» **本文抜粋**
青春の尻尾

小池一夫:作
平野仁:画

第1巻 仙人志願

青年は探し求めていた。それは金桜子(じんいんず)の花、しかも普通の金桜子ではなく、刺の無い金桜子だ。彼はそれを探し求めて、もう6年にもなっていた。

なぜ、青年は金桜子を探していたか。それは、その花畠には年に一度だけ仙人が降りてくるという伝説があったからでした。

青年は探求心が強く、そして仙人になるために6年もの間、伝説を信じて花畠を探していました。そしてとうとう目の前に仙人が現れたのです。青年はすかさず仙人に、自分を弟子にするように頼みました。

いくつかの質問を仙人から受けましたが、青年はあっさりと答えてのけました。すると、仙人は「尻尾がある」と感心した上で、仙人にあるための試練を与えられました。

» **課題一覧**
[1] 「青春の尻尾」のあらすじによると、青年が探し求めていたのはどのような花ですか。
[2] 「青春の尻尾」のあらすじを、最後の文の後から書き継いでください。

» **表示データ**

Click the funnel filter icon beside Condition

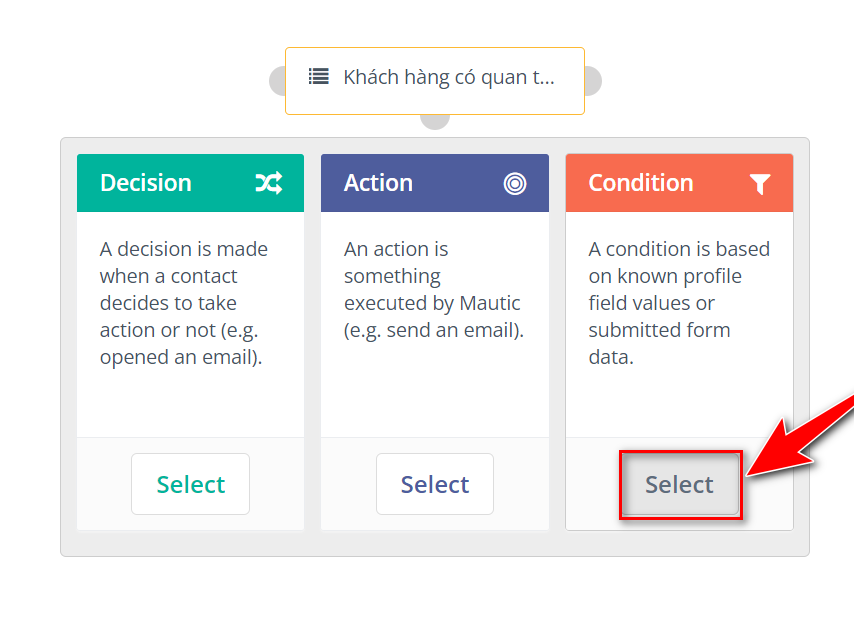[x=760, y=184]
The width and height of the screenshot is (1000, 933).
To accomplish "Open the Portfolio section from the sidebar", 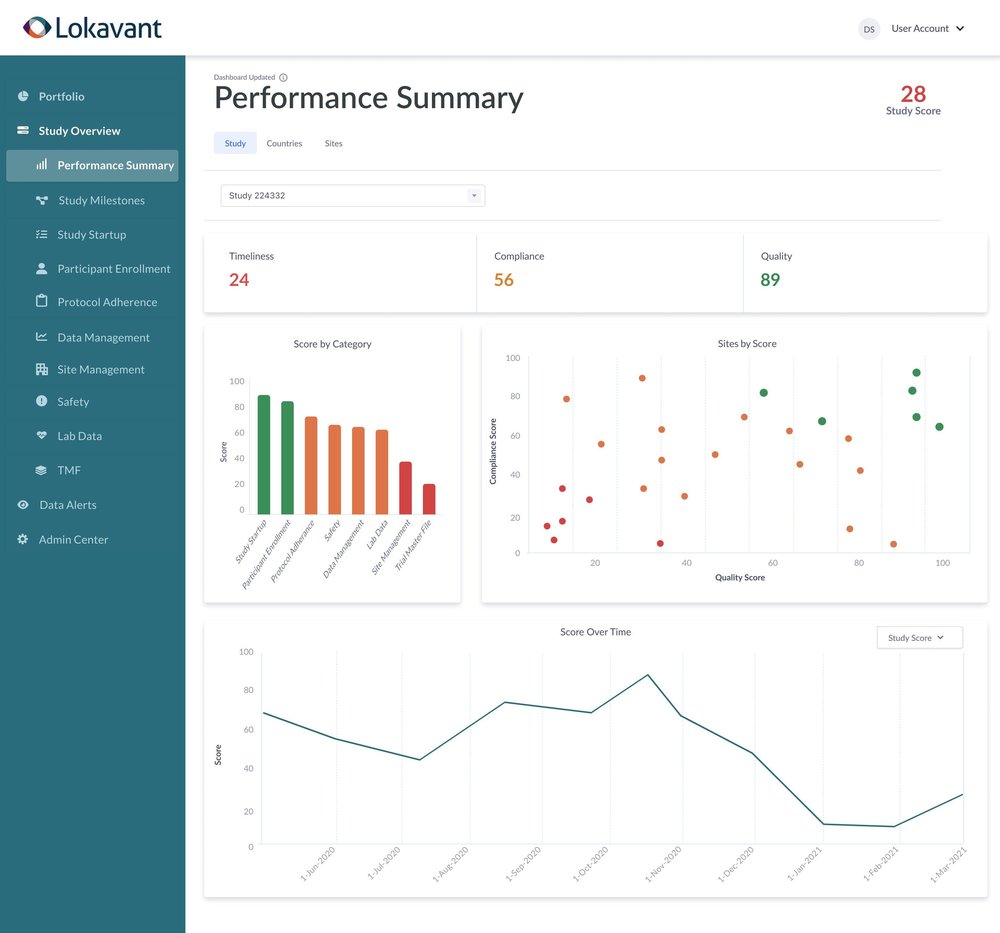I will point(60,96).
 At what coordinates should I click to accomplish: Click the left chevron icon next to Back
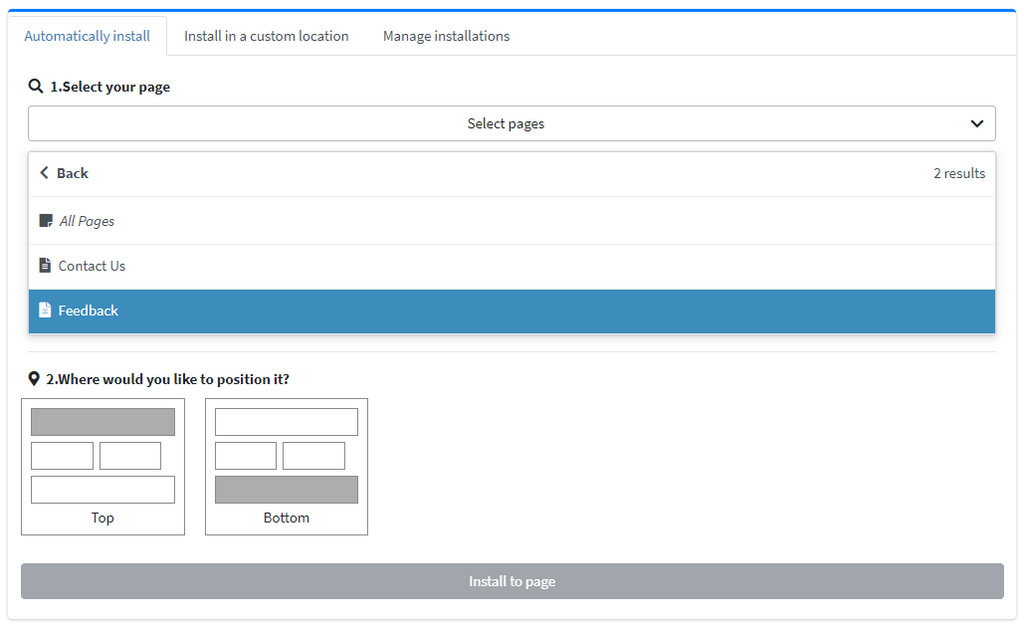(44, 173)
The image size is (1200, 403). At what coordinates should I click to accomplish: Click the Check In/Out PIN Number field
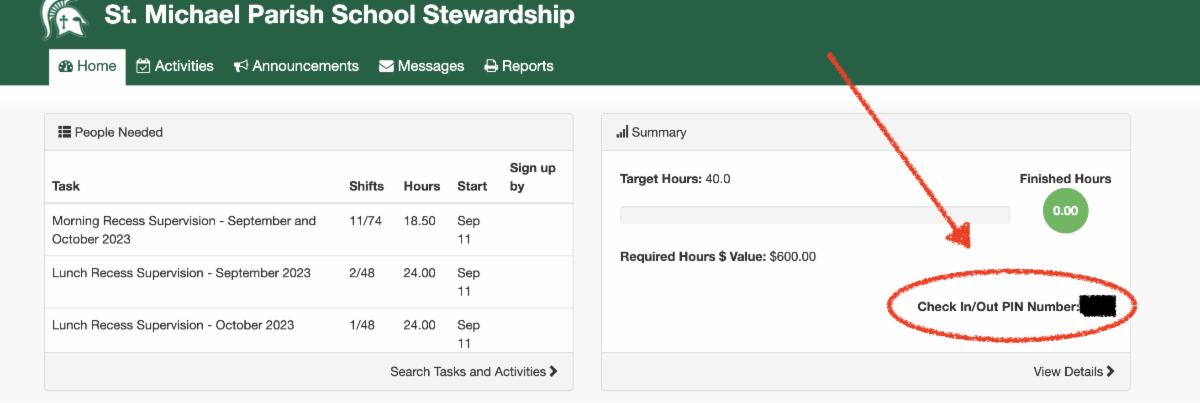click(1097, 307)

...

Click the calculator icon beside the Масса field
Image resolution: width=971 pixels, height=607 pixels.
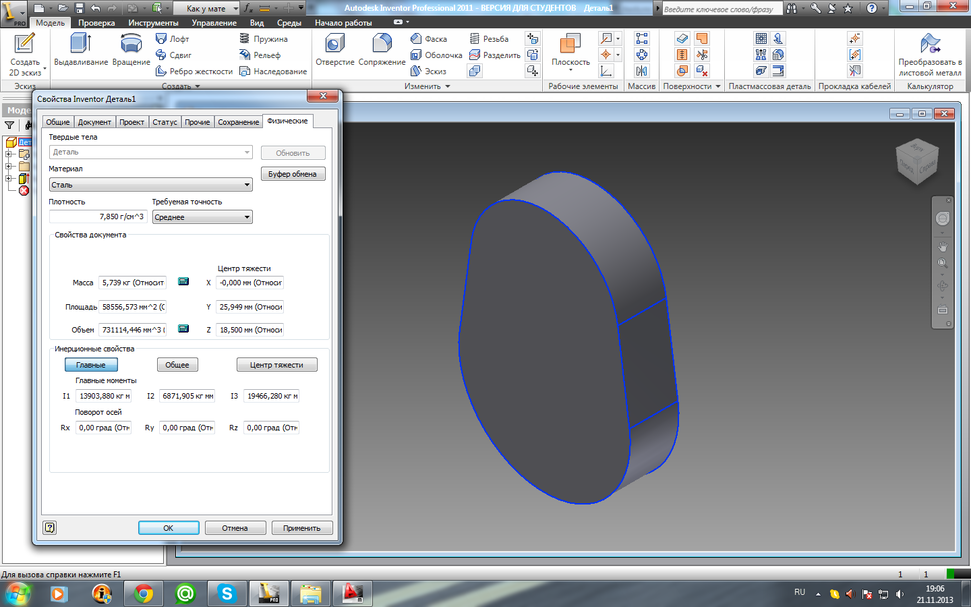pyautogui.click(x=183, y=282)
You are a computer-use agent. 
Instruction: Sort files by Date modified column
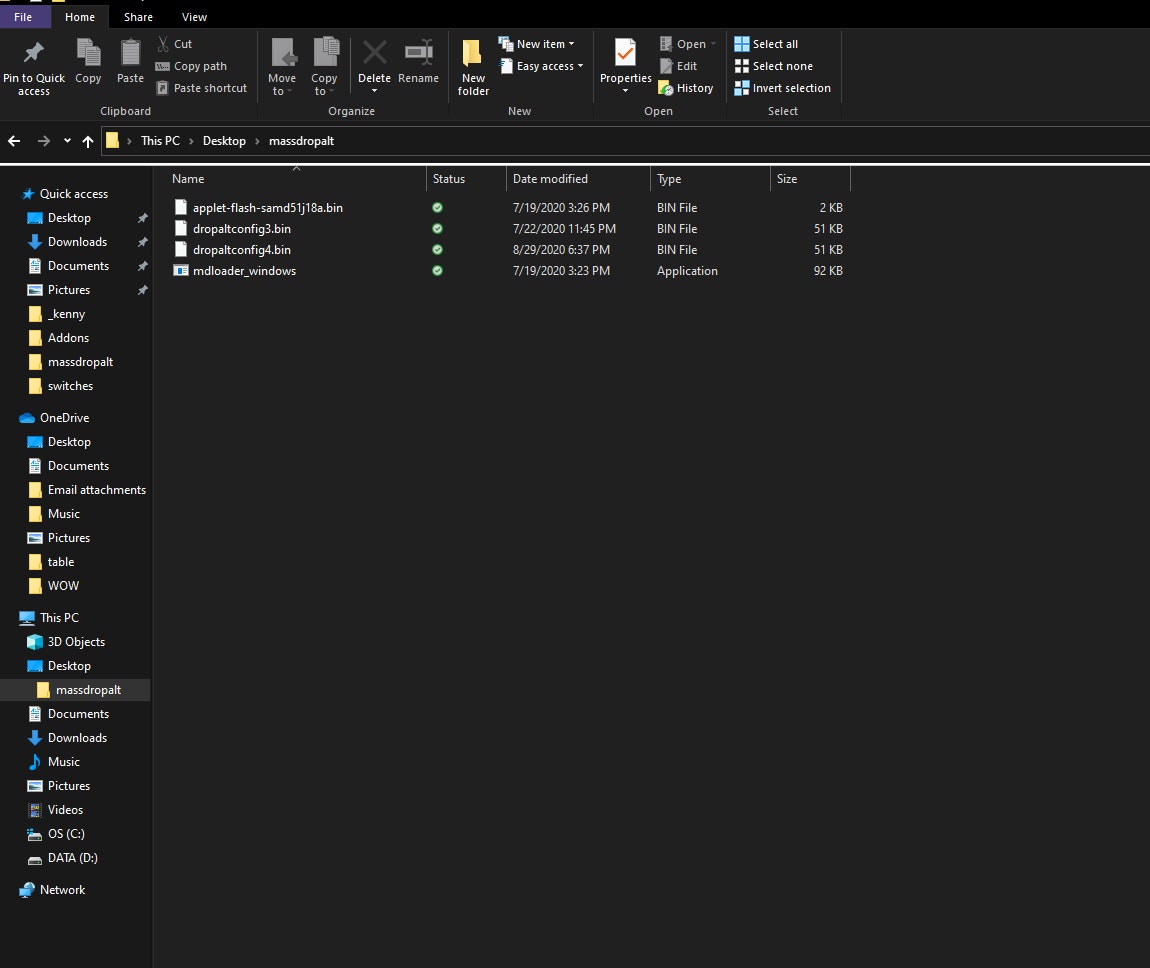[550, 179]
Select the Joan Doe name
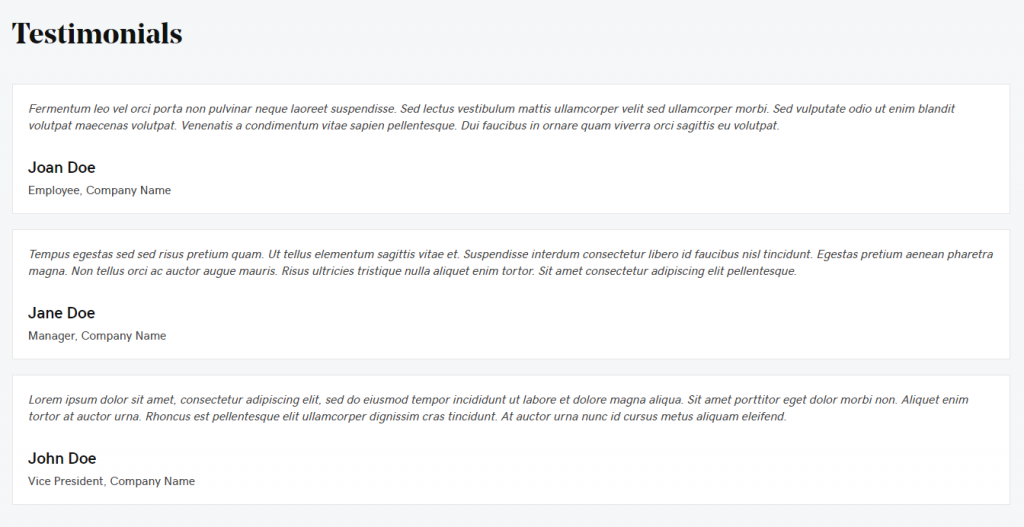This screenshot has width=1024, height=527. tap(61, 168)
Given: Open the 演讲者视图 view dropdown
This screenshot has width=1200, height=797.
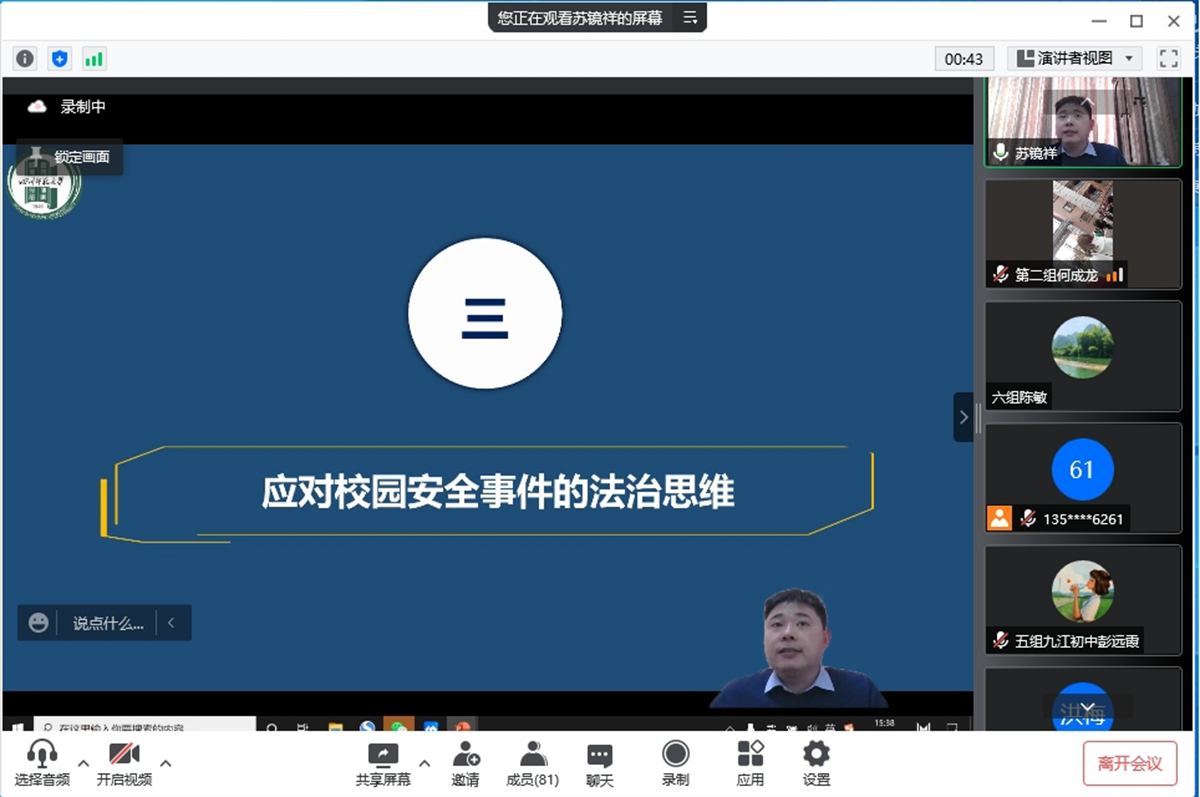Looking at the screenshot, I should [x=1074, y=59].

» **課題の解答**
[1] 刺の無い金桜子(じんいんず)の花です。

[2]
そして試練の前に、青年は仙人より「諸葛亮孔明」という名をもらいました。場所は中国、時は後漢の末、孔明の青春は始まったばかりでした。

第2巻 鬼娘たち

仙人に志願しながらも、最後には人間として生きることを決意した孔明。しかし試練の中で手に入れたものがありました。不思議な予知能力と、鬼界の支配者の地位。しかし孔明には、それがどのような意味を持つものなのか、まだ理解していませんでした。

飢え疲れ、孔明は荒野をさまよっていました。やがて川を見つけた孔明は、その水を得て生き返る思いとともに何日ぶりかの安息に人心地つくことができました。

川で洗濯をしているとき、誤って褌を流してしまった時、目の前に長身の美女が現れたのです。その美女は鬼娘で、その娘の膣に精を流し込めば命令に従うというのです。しかし、それを断わると殺すというのです。孔明はその娘を精いっぱい愛しました。

娘の名は碧姜(へききょう)、西王母の十番目の娘で水を司る力を持ち、身の丈も自由にできる能力を持っていました。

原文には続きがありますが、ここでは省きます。